December 11, 2017 | John Paul Catanzaro
If you’ve been doing lateral raises for years but your shoulders haven’t budged, then science may be able to help. You see, muscle growth requires a sufficient amount of tension and time under tension. During a lateral raise, the maximum amount of tension occurs when the arm is straight out to the side, parallel to the ground, where the perpendicular distance from the joint axis of rotation is the greatest.
Unfortunately, if the weight is heavy enough, you won’t be able to hold it long enough to experience any true growth, but again, science to the rescue… We all know that you can hold isometrically more than you can lift concentrically, and you can lower eccentrically more than you can hold isometrically.
Put it all together and the lateral raise should go like this:
1. Sit at the edge of a bench.
2. Raise a dumbbell out to the side until your arm is parallel to the ground.
3. Keep your arm parallel to the ground and lower your upper body away from the dumbbell toward the bench.
At the end, sit up to the original position and repeat the process.
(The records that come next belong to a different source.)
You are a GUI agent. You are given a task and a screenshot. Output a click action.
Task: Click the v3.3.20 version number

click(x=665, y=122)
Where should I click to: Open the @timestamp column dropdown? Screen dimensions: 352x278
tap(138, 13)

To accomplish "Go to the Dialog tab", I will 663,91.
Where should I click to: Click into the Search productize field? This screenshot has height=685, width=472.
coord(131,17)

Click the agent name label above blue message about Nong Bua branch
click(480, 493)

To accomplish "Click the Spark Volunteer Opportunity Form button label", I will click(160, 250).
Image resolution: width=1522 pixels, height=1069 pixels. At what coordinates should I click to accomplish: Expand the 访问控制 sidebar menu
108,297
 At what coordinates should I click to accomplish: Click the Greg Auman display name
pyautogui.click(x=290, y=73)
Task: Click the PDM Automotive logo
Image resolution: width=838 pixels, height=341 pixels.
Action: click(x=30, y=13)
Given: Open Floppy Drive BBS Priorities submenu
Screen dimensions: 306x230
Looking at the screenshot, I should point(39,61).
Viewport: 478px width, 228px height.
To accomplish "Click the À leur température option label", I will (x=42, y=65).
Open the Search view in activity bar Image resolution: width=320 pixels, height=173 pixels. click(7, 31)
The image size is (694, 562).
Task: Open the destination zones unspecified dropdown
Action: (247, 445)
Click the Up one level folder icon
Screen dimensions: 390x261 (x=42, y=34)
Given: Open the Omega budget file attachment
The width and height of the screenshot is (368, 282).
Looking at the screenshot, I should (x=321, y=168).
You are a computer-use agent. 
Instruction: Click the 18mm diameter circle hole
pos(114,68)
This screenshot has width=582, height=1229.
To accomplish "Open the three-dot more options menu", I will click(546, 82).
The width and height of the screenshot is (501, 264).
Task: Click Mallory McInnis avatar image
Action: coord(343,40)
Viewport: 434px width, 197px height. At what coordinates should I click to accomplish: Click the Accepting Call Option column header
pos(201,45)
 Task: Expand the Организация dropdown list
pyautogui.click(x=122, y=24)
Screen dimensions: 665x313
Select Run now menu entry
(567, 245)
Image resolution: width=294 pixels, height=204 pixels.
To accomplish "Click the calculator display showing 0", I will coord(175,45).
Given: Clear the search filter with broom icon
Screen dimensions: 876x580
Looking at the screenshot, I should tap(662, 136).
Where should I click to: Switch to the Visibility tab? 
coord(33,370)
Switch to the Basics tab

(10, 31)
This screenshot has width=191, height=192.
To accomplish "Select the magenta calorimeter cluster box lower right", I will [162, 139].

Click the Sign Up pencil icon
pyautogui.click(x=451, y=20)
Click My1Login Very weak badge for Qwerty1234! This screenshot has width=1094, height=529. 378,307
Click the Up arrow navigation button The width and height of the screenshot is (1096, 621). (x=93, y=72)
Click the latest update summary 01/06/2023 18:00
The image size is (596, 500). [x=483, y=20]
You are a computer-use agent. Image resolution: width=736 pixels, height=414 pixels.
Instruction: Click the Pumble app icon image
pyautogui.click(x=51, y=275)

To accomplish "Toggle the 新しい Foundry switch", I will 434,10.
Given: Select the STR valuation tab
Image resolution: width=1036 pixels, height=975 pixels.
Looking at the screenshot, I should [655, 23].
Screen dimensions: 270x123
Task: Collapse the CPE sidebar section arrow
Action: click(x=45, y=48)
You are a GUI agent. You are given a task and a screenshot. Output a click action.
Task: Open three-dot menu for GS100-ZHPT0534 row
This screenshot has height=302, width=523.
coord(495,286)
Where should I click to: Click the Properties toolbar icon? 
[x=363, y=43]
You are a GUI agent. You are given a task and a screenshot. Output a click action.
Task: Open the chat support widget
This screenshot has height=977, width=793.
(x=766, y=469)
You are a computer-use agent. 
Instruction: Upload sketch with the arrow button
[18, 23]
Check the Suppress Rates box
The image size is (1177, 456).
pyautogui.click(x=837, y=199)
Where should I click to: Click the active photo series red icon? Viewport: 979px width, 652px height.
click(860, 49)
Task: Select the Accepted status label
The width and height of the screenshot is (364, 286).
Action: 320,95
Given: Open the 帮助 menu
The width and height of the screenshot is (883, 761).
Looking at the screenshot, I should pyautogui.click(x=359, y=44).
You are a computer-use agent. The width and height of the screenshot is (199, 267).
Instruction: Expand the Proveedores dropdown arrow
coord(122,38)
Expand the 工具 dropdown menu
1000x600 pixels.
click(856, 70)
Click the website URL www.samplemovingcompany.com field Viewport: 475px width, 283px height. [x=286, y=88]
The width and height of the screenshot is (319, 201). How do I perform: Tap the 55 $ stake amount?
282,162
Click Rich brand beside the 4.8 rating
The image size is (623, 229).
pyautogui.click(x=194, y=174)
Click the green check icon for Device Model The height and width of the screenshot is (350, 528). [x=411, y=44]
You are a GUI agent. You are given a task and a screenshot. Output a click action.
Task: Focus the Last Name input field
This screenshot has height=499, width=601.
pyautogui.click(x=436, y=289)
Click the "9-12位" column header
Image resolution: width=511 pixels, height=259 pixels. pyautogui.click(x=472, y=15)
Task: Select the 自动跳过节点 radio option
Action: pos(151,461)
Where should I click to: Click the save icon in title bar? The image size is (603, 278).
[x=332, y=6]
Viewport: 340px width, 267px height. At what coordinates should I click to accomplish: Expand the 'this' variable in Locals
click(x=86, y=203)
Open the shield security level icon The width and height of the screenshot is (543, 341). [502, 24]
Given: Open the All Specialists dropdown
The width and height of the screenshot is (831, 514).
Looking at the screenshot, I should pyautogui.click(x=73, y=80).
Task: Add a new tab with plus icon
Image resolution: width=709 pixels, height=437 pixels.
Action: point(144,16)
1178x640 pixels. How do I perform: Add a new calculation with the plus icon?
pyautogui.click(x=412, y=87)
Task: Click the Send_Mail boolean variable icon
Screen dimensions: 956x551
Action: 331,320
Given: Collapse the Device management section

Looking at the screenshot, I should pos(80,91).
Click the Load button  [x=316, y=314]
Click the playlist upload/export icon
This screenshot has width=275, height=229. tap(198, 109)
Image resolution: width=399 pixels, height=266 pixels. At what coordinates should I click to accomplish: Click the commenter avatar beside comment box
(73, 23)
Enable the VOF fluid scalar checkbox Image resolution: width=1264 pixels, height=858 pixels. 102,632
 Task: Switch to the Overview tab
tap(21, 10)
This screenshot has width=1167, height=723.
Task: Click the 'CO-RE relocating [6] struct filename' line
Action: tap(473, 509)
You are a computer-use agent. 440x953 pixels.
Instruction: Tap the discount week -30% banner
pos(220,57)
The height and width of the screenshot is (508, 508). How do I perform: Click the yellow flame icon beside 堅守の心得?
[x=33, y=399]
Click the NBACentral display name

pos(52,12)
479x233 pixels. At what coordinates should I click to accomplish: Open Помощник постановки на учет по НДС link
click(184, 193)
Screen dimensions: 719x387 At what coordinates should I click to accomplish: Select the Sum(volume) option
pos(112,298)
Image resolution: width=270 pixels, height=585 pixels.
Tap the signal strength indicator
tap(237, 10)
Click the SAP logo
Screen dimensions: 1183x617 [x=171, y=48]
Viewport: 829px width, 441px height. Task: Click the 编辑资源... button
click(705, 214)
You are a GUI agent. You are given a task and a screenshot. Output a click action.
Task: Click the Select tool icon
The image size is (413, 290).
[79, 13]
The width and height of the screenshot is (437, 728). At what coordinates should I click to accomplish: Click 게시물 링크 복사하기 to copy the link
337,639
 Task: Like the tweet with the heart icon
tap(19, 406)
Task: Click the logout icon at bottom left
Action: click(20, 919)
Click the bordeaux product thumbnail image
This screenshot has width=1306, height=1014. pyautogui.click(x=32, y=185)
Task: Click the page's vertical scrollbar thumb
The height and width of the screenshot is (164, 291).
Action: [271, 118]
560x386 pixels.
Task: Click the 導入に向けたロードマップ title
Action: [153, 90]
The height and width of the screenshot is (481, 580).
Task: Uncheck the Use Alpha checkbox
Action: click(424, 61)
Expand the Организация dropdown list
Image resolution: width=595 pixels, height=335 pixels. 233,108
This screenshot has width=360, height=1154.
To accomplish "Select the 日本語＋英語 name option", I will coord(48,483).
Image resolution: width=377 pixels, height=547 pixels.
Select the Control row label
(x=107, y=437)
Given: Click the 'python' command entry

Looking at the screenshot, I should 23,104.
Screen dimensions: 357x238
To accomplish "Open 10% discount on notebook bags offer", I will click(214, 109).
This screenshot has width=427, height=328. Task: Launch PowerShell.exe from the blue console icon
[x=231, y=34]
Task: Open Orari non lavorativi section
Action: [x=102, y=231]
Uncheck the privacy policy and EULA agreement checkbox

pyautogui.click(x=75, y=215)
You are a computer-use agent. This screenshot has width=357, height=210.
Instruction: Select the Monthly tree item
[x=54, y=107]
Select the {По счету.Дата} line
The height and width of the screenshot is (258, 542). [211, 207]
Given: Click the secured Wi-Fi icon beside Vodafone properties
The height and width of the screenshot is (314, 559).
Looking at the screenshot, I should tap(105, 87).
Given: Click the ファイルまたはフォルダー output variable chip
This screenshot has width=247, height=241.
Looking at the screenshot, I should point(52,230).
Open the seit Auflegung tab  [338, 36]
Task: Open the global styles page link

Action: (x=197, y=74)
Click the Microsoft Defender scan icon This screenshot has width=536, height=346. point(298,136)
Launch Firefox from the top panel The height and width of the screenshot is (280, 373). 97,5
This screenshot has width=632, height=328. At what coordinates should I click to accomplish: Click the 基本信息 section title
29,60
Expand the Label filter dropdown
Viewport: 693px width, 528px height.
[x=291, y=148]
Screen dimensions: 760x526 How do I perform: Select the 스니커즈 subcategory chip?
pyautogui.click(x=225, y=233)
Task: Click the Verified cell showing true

Here’s what it looks like:
This variation of the lateral raise was proposed by the late exercise scientist Jerry Telle in his manual Beyond 2001. The body moves from an upright position to a side-lying position during the eccentric action to maintain optimum tension on the delts (what Telle termed “eccentric increase enhancement”). Essentially, you’re raising a dumbbell up during the concentric action while keeping your body still, and then lowering your body during the eccentric action while keeping the dumbbell still. At first, it may be difficult to execute smoothly, but after a few reps, you’ll get the hang of it. Give it a shot!